Photo by Akwice from Pexels

I’m not sure if, strictly speaking, the future is part of history, but this story doesn’t end today and I believe it is well worth taking a look up the road. You are more than welcome to come back to me later and say “well, that never happened did it?” but we speak rather a lot about the future at UBIO. It’s a growing area of technology and our lives. So, with all our knowledge of the past, here are a handful of predictions for the future.

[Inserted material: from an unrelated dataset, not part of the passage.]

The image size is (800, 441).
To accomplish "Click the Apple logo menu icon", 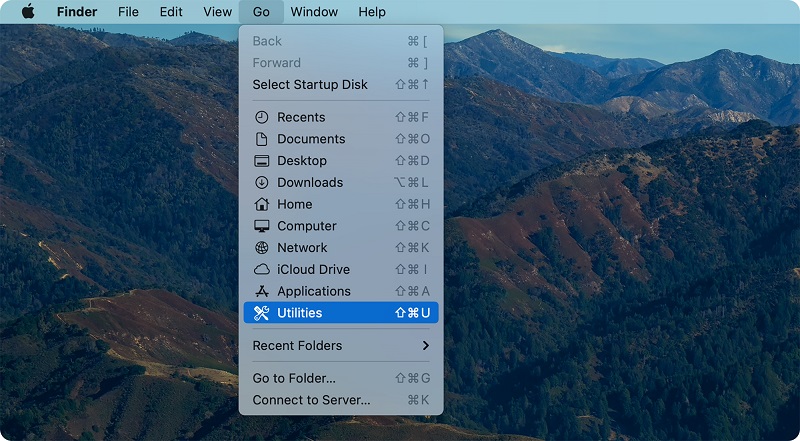I will coord(27,12).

Firstly it’s probable that there will be a significant amount of consolidation around the bigger players in the aggregation space. As long as a sweet spot of presenting the right mix of products and services is achieved the large online retailers and the search industry will most likely achieve even broader customer loyalty than they enjoy today. We think they’ll grow strongly as a result. While there will still be a space for the little guys to offer great niche offerings the big companies are likely to take advantage of bringing broad, mainstream buying experiences to consumers, and winning mind share because of it.

Most of the above will be the result of harnessing a better, much more seamless user experience. Much has been touted about assistants. We think these technologies will grow significantly, and not just in the voice space. Voice itself, while undoubtedly interesting, will probably only be a tiny component of it. It’s likely there will be a unified assistant layer that you connect with wherever you are and whatever you’re doing. That might be on your phone, through that voice assistant in your living room, on your home entertainment system, or via a seamless switch to the console in your car. Probably even on the plane. It will know your work habits as well as your family and social preferences. It will be there for you, wherever you are and through whatever interface, device or technology you are near. It will predict what you need before you know you need it. Expect an ever-present helping hand, everywhere, eager with just the right prompt or recommendation for what you need to know, what you can do and what services will allow you to achieve it.

With all of this will come deep integration of the aggregated product experience. In order for this ubiquitous assistant to be there for your every need it will require access to all corners of the internet and commerce. This will be the next incarnation of the handy Agora or souk. It will be very much more than any mail order catalogue, mall, travel agent or online store. It will know you very well, for certain, and it will have a connection to all the services offered by every seller across the expanse of the commercial internet. We’re talking pure and total interoperability. Connecting any and all of these services, everywhere and anywhere to you via your assistant, we predict, will be the next chapter in the History of Aggregators.

Thank you.

I hope you enjoyed this magical history tour of aggregators. From the agora and souks, via the Sears catalogue and our friends at Amazon it has been an interesting journey.